SEA Junior Scholar of the Month for November 2017: Melissa Antonucci

SEA Junior Scholar of the Month for November 2017: Melissa Antonucci

How did you become interested in studying early American literature?

My interest in early American literature began during my master’s program at Old Dominion University. I had the opportunity to take classes with the incomparable Jeffrey H. Richards, who became not only one of my favorite professors, but my mentor as well. From him, I learned I could in fact enjoy the literature from this period. Most specifically, I remember his lecture on Mary Rowlandson. I had read her captivity narrative as an undergrad, and I must admit, somewhat abashedly, that I hated it! But Dr. Richards made Rowlandson come alive in lecture. I was haunted by the image of her nighttime restlessness while the rest of her family slept soundly.
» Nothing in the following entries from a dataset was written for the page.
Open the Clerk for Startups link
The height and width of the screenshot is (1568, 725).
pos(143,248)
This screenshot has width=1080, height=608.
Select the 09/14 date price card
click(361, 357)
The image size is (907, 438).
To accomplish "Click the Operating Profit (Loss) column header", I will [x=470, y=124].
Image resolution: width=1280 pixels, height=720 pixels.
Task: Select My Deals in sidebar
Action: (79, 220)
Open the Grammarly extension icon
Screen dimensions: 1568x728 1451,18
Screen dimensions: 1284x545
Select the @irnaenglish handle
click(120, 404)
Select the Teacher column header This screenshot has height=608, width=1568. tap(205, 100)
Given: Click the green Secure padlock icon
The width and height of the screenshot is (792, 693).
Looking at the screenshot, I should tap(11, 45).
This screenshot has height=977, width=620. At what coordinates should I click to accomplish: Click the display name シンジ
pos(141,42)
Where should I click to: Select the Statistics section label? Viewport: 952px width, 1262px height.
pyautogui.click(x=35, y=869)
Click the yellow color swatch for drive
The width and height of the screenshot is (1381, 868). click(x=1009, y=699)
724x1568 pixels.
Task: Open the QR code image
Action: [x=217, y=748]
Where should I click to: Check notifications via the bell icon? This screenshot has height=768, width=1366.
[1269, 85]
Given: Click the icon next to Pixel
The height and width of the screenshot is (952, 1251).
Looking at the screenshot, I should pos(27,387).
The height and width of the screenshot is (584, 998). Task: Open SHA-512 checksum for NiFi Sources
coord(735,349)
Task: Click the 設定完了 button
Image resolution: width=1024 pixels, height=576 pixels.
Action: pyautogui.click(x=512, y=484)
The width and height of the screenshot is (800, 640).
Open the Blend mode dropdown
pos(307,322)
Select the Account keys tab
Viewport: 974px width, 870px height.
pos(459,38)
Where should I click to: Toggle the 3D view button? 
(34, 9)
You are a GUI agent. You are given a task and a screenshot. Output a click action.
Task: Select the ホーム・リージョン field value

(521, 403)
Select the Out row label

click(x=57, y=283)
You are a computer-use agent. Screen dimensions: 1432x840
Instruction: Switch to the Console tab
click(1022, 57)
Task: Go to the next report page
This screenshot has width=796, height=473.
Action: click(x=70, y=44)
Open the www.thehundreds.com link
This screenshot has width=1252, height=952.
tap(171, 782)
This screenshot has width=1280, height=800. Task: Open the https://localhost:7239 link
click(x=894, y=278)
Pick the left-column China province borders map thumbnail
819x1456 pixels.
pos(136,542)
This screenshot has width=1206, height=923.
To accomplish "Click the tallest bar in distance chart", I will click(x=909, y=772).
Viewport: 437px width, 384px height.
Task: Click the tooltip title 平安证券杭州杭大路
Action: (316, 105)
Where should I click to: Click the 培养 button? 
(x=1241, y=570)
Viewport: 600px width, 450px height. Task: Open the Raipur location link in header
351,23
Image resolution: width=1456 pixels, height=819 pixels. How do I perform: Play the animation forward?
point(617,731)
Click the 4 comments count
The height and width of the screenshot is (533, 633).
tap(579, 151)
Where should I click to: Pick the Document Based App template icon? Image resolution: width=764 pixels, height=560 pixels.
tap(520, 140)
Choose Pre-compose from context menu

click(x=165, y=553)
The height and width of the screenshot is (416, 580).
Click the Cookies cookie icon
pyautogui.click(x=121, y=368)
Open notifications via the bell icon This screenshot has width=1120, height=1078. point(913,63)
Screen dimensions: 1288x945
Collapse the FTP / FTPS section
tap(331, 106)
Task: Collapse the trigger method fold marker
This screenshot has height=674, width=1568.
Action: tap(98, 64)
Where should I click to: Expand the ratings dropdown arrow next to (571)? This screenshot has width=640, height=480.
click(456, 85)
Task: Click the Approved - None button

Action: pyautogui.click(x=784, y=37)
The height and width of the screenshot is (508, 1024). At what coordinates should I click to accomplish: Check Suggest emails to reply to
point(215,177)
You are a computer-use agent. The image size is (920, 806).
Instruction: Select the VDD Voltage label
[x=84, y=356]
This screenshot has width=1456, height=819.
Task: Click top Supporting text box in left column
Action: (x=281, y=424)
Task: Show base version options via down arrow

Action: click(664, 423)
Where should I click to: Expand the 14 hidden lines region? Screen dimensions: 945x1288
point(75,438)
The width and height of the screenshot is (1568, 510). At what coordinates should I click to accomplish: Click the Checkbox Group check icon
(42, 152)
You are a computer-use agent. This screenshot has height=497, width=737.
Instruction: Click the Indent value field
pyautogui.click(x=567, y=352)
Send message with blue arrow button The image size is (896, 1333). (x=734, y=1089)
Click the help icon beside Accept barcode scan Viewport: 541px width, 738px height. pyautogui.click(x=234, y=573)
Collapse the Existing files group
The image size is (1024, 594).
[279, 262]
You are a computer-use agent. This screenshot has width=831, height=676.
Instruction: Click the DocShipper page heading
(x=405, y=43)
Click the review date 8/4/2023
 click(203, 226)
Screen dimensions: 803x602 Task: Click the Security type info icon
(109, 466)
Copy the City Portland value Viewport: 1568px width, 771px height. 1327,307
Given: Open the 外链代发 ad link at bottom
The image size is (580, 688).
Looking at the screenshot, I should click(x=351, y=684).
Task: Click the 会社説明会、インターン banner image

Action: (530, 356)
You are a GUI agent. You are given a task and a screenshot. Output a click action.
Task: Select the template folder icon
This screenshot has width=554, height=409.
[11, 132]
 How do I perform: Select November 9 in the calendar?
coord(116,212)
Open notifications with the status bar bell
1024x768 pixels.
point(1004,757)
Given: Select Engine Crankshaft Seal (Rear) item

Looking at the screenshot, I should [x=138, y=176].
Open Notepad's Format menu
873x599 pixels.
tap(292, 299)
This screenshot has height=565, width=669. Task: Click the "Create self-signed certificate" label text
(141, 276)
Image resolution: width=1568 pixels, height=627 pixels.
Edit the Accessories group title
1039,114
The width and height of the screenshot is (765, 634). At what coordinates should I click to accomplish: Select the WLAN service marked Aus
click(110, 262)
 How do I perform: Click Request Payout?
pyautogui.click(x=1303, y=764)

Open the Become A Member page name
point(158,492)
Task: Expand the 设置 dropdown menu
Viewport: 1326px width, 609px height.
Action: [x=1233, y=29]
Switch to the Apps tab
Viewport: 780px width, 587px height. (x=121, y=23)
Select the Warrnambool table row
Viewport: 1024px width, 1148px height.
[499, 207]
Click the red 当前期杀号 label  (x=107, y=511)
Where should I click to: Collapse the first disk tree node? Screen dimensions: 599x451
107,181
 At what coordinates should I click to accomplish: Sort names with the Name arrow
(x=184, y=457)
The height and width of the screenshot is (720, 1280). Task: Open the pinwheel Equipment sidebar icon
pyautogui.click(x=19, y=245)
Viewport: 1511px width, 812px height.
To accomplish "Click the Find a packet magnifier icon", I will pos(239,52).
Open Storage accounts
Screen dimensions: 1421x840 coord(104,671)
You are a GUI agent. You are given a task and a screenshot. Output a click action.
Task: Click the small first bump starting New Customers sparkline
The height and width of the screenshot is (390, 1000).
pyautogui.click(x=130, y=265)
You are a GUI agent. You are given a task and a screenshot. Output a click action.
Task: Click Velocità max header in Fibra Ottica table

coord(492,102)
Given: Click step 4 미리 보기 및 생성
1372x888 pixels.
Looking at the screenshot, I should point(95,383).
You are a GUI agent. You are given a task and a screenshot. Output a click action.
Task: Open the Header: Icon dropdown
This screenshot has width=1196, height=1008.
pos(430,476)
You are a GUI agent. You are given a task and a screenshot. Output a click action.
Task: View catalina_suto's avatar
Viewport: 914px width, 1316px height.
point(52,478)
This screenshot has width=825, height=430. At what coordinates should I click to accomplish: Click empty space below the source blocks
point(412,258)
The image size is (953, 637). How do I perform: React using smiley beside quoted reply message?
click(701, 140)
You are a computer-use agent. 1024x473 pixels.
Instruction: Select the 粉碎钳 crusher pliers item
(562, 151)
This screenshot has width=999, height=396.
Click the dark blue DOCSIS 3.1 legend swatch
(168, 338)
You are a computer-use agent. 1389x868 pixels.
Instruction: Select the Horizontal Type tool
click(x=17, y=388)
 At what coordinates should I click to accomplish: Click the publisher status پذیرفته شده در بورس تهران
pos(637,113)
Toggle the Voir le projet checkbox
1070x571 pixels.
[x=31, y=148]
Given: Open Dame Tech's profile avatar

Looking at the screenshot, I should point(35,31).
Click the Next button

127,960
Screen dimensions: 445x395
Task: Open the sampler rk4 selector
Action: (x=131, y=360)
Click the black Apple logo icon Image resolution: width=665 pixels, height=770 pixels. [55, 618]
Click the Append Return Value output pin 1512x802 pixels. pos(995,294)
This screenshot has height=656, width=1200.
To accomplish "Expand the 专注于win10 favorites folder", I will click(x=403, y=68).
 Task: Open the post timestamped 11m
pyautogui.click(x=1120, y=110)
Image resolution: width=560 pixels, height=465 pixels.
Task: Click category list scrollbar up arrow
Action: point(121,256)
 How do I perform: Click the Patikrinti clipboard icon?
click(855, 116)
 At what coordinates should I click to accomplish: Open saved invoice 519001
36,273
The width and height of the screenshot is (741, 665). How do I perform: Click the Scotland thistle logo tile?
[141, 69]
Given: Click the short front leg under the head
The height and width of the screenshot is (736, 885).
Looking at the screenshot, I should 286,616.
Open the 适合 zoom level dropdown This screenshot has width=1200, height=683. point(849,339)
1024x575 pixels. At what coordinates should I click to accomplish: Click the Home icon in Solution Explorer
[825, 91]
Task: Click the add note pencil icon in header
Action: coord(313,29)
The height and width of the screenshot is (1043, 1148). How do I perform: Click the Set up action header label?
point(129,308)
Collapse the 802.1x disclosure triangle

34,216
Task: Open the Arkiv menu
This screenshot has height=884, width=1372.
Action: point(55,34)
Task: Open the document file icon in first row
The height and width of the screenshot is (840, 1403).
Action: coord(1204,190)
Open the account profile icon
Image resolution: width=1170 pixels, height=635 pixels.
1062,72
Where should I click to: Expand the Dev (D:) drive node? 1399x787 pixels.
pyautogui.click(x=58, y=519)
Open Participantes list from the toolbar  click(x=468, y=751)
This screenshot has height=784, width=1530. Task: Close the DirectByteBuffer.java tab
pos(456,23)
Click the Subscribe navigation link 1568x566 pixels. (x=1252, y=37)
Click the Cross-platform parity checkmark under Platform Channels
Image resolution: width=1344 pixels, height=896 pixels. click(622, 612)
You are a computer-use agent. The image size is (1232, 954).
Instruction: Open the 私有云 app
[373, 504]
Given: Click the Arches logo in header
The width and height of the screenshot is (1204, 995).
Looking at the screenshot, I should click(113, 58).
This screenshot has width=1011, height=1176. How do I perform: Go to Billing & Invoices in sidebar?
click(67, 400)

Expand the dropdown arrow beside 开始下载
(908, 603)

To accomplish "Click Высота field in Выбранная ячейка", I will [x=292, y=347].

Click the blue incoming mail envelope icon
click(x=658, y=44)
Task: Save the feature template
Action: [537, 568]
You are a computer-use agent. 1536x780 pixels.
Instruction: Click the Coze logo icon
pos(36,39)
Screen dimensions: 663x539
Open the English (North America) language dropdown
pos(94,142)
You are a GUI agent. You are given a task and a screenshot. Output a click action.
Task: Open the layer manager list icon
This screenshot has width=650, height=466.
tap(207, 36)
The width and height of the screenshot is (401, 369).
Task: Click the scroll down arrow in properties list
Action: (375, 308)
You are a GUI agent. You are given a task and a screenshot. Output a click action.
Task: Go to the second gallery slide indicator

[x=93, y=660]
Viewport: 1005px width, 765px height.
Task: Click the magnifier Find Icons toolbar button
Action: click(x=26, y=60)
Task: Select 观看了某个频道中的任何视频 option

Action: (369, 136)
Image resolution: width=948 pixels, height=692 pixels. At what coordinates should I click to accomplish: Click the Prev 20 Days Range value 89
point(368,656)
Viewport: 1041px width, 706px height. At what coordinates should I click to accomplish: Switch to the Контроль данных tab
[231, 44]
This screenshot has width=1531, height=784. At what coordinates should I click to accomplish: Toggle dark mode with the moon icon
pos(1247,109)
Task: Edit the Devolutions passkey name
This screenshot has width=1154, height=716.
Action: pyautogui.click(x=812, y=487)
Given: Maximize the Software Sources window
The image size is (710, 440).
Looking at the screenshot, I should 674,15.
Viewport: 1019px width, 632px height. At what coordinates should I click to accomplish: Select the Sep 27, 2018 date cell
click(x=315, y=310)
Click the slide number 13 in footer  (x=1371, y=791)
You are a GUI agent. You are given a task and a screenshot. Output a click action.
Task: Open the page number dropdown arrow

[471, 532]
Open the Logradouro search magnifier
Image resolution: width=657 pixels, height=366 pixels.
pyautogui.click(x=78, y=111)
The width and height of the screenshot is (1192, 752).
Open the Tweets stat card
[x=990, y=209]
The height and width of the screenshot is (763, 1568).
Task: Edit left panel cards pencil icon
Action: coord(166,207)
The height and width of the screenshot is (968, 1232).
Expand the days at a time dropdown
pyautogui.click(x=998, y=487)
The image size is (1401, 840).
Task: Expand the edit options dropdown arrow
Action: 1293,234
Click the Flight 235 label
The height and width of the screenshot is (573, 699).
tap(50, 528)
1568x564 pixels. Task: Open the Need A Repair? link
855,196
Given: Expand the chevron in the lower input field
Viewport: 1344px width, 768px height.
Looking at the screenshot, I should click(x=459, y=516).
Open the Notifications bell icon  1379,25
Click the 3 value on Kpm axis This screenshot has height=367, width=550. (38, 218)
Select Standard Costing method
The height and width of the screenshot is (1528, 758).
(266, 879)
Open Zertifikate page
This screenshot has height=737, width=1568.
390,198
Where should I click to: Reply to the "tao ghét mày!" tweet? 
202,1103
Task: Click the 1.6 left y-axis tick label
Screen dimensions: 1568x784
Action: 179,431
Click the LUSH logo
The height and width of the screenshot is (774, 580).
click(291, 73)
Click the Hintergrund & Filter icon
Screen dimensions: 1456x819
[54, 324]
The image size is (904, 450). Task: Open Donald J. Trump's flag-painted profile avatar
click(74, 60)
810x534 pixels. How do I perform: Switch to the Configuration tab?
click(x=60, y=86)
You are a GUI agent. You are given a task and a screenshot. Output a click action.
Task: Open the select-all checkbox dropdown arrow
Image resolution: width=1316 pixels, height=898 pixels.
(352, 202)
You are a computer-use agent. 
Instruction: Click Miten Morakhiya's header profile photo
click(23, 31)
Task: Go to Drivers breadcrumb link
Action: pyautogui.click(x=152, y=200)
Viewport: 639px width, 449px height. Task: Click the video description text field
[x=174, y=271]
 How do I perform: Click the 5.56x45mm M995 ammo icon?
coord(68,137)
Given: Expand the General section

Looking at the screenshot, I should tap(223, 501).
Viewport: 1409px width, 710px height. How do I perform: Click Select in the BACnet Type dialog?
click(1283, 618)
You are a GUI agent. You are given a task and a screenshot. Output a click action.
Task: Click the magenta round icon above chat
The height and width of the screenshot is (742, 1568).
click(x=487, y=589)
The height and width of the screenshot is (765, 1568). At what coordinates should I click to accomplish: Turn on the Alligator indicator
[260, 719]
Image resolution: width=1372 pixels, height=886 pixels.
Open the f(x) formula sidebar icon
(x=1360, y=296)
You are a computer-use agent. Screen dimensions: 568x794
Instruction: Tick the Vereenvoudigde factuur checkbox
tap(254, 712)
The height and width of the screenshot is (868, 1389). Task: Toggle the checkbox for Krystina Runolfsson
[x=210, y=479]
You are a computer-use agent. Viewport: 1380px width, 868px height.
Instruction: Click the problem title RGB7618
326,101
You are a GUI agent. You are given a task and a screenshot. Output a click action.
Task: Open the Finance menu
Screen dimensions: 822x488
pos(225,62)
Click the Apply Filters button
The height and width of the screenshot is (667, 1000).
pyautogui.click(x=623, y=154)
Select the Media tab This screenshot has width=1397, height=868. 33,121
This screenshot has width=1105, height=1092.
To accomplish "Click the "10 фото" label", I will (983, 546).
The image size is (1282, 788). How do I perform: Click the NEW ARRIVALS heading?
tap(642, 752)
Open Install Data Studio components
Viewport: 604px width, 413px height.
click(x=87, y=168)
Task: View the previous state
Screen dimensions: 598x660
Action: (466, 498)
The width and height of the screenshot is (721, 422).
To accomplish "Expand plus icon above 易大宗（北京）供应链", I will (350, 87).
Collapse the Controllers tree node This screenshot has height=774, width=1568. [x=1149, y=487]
After my engagement with this text and the many others I read that semester, I came to appreciate the complexity and contradictoriness of early America and the literature that captured its violent birth.

Who is your favorite early American writer, or what is your favorite early American text, and why?

Well, that one is easy: Charles Brockden Brown. If I could read only one early American text for the rest of my life, it would be Ormond–a strange and rich text that both entertains and surprises me every time I read it.

What are you currently working on?

Right now, I’m working on a contribution for Early Modern Trauma, edited by Cynthia Richards and Erin Peters, forthcoming from the University of Nebraska Press. My essay explores the political, spiritual, racial, and multigenerational dimensions of trauma in early American women’s experiences. More specifically, my focus is on The Female American–a 1767 novel that follows the exploits of Unca Eliza Winkfield, a biracial princess of both English and Native American ancestry, who is deserted on an island for refusing an offer of marriage. Written soon after the end of the Seven Years’ War, the novel addresses individual and transhistorical instances of trauma, demonstrating how both are rooted to the European colonial project and Native American dispossession and relocation. My contribution to this volume seeks to understand the interconnectedness between personal and intergenerational trauma, embedded social and cultural values unearthed in strange and unfamiliar vistas, and the reconstitution of home as they merge within imagined early British Atlantic landscapes.

What is something you are reading right now (EAL related or otherwise) that inspires you, either personally or professionally?

I just finished reading Octavia Butler’s Kindred. Before that, I read Butler’s Parable of the Sower and Colson Whitehead’s The Underground Railroad. I’m currently reading Mohsin Hamid’s Exit West. I’m realizing now as I answer this question that I’m apparently drawn to the fantasy genre, specifically those texts that explore human kinesis untethered to the realm of possibility.

Is there a scholar in the field who inspires you, and why?

Right now, I’m quite inspired by Kathleen Donegan and her recently published Seasons of Misery, which I just started reading. Not only am I impressed (and inspired) by her writing and expansive scholarship, but I’m also fascinated by the stories she weaves together of early settlement and disaster.

Dr. Melissa Antonucci teaches First-Year Composition at the University of Oklahoma.